▸ Your instructions
Only the lines from the one containing "Click info icon beside 建筑业 average wage row" through the last line below belong in your copy; transcribe them exactly and omit any pictures.

▸ Records provided
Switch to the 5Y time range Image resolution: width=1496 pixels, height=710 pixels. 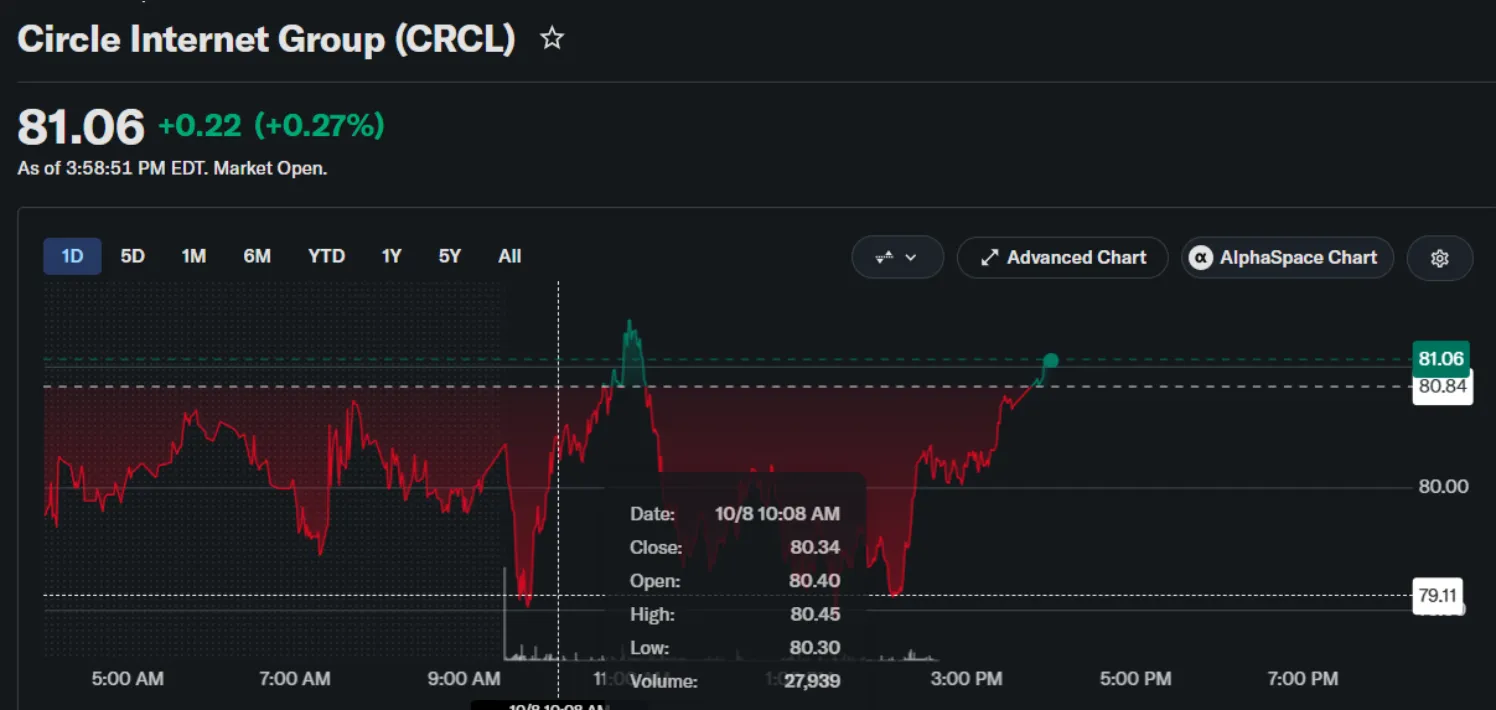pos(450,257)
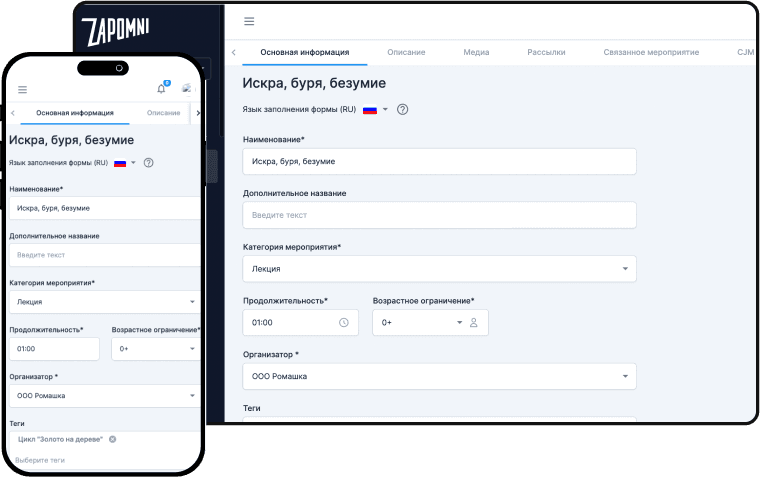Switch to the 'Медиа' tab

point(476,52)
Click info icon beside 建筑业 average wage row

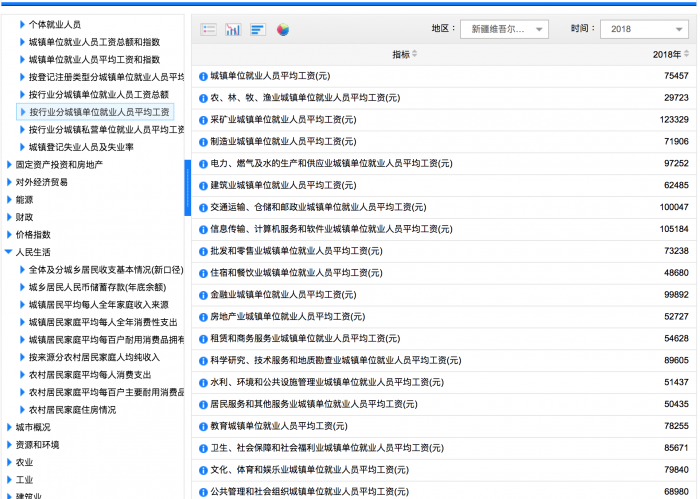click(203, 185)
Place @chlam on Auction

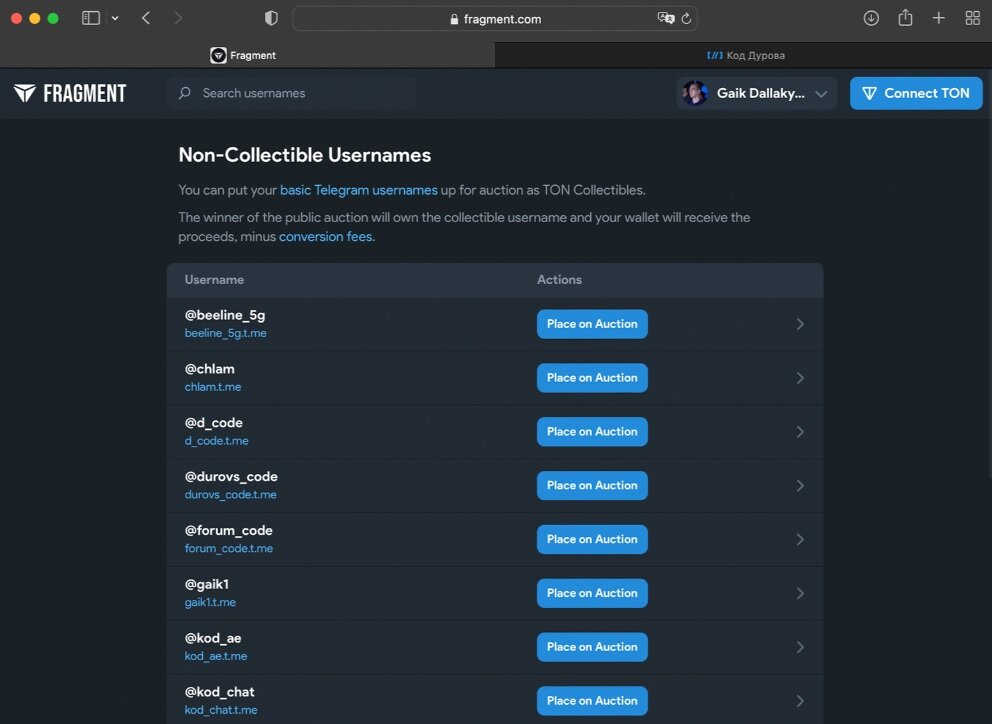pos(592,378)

▸ Answer below
Click info icon beside 建筑业 average wage row

click(203, 185)
Place @chlam on Auction

pos(592,378)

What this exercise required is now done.